Değerlere ilişkin iki yanlış görüşten dem vuran Aral haz verici yahut arzu edilen şeylerin değer belirleyici olamayacağını ifade eder.

Değerlerin gerçeklikle ilişkisini Aral şöyle anlatır:

“Bir değer taşıyıcısı olarak gerçeklik, zaman düzeni içerisinde bulunur, bu yüzden de geçici ve değişebilir niteliktedir; oysa gerçekliğe bağlanmış olsalar da, değerler onlarla birlikte ne yok olurlar ne de değişirler. Ahlaklı bir kimse bu yoldaki düşünce ve zihniyetini değiştirebilir ve böylece ahlaklı bir kişilik olma özelliği de ortadan kalkar; fakat, bütün bu durumlarda değerlere hiçbir şey olmaz. Estetik ve etik değerler kendi ideal (düşünsel) varlıklarını, daha doğrusu geçerliklerini, her zaman korur ve sürdürür.” (57)

Değer rölativizmini eleştirel bir bakışla ele alan Aral bir çelişkiden bahseder:

“Kendi septik tezini ortaya atan ve herkesi ona inandırmaya çalışan bir septik düşünelim. Doğaldır ki bu septik, konumuz gereği, değer teorisine ilişkin bir septik olacaktır. Şimdi büyük bir olasılıkla o, tezinde formüle ettiği bilgiye uzun ve yorucu bir çalışmadan sonra ulaşmıştır ve halen de bu bilgisini başkalarına aktarmak için hiçbir güçlükten kaçmamaktadır. Belki de bu amaçla büyük, bilimsel bir kitap yazmış olup, insanlığın sonunda hakikati öğrenmesi ve süre gelen bir yanılgıdan kurtarması için her türlü araçtan yararlanarak tezini yaymaya çalışmaktadır.

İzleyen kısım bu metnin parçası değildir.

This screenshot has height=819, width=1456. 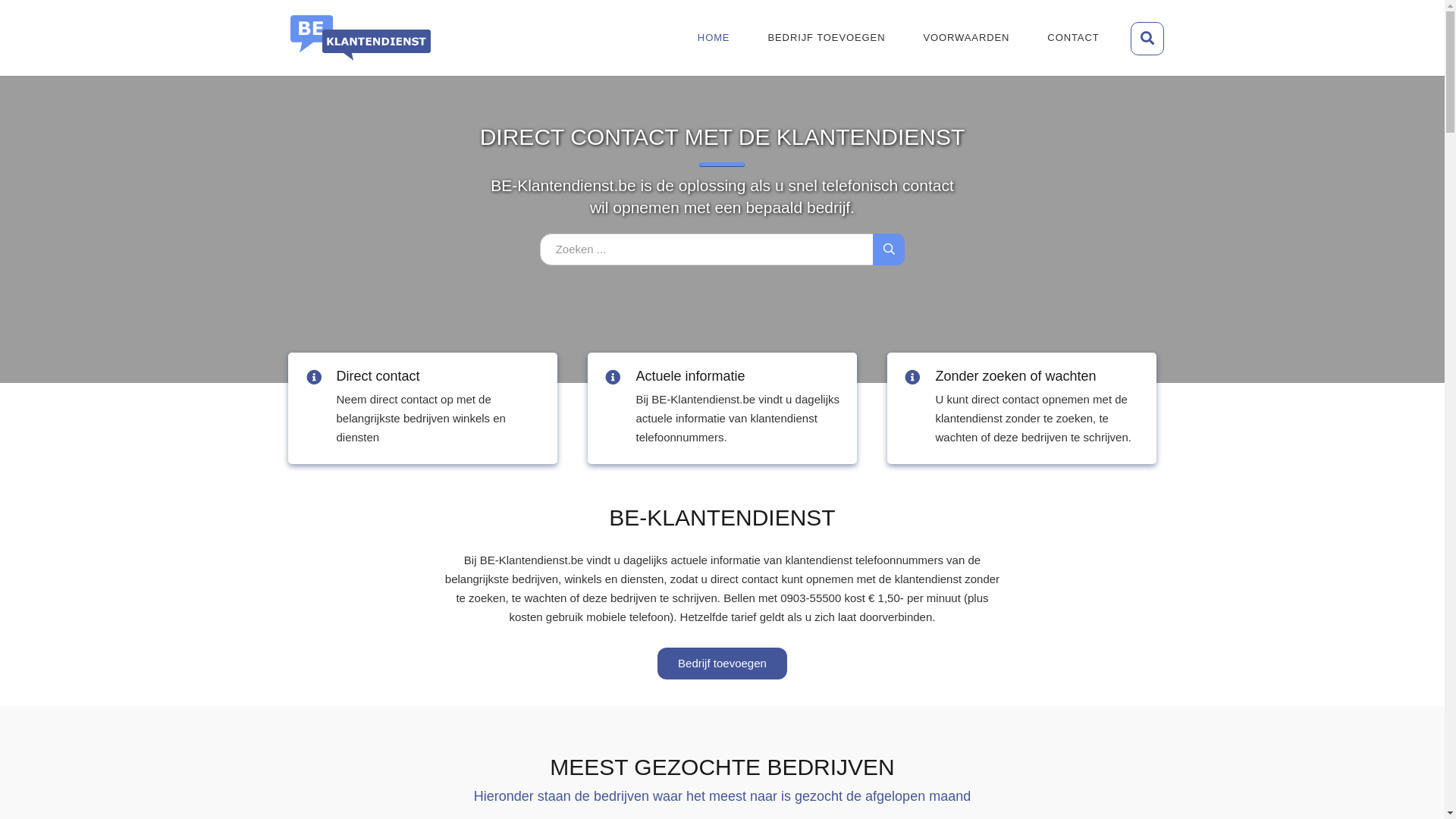 I want to click on 'HOME', so click(x=713, y=37).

Fakat tüm bu çabalar önceden şunun kabulünü gerektirir ki, kendisince hakikatin bilgisi yüksek bir değerdir. Buna göre, onun septik tezini yayma girişimi, belli bir değerlendirmeye dayalı bulunmaktadır. Bu, şöyle bir değer yargısıdır: hakikati bilmek bir değerdir ve buna karşılık bu bilgiden yoksun kalmak, bilgisizlik ve yanılgı bir değersizliktir. “ (65)


Eleştirilerine devam eden Aral vicdan ve yükümlülük duygusunu irdeler:

“Yükümlülüğün içeriğini sosyal koşullar, kültür ve bunun gibi şeylerin belirlediğini bir an için düşünsek bile bu, vicdan ve yükümlülük duygusunun nereden geldiğini açıklayamaz. Vicdan ve yükümlülük duygusunu yer ve zaman koşullarına bağlı ampirik bir şey olarak anlayıp açıklamaya olanak yoktur. Onu psikolojik bakımdan bilinçaltı ya da sosyolojik açıdan tabu karakterli toplumsal bir istem diye gösterme çabaları vicdanın içeriğini bizzat kendisi ile onun bağlayıcılığı ile karıştırmaktan başka bir şey değildir.

Bu nedenler değerleri sübjektifleştiren bir kimse açık ve tek anlamlı olan bu durumu görmemekte ya da görmezlikten gelmektedir.” (67)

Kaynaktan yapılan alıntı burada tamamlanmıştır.